Tracy: I think love is a choice. You have to choose it all the time. I think Dan especially makes that choice over and over again.
Kevin: The play is both the good side and the messed up side of family love. I think the idea of family is so layered. The show is about how you navigate different personalities, different energies, different medications, different levels of attraction.
Does Diana and Dan’s relationship exemplify an ideal of married love?
Kevin: I think what the play does really well is that it gives you a glimpse of what brought them into marriage, and then it leaps forward and shows you what can happen over time. Dan and Diana represent a lot of marriages. Dan sings about a promise he made to stay true, but he never says ‘I still love you.’ They’re a good example of what can happen if you don’t speak your truth in a marriage.
In what way does the play highlight America’s love for medical interventions?

▸ About this exercise:
Decide whether each statement agrees with the interview excerpt about the play, answering yes or no and quoting the words from the excerpt that decide it. (a) Kevin says Dan sings about a promise he made to stay true. (b) Tracy says love is chosen once and then never needs to be chosen again. (c) Kevin says the play shows only the good side of family love. The items that follow are separate material and have no connection to the interview excerpt.

▸ Given data:
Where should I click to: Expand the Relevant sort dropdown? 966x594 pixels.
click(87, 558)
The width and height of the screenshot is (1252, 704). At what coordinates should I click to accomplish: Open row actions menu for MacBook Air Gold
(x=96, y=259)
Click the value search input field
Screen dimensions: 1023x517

==

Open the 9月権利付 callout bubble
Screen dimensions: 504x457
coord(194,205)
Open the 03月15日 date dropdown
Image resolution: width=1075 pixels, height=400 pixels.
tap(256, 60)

...

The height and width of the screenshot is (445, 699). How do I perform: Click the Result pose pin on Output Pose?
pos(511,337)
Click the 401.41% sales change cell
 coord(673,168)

▸ Exercise result:
(a) Yes: "Dan sings about a promise he made to stay true"
(b) No: "You have to choose it all the time."
(c) No: "The play is both the good side and the messed up side of family love."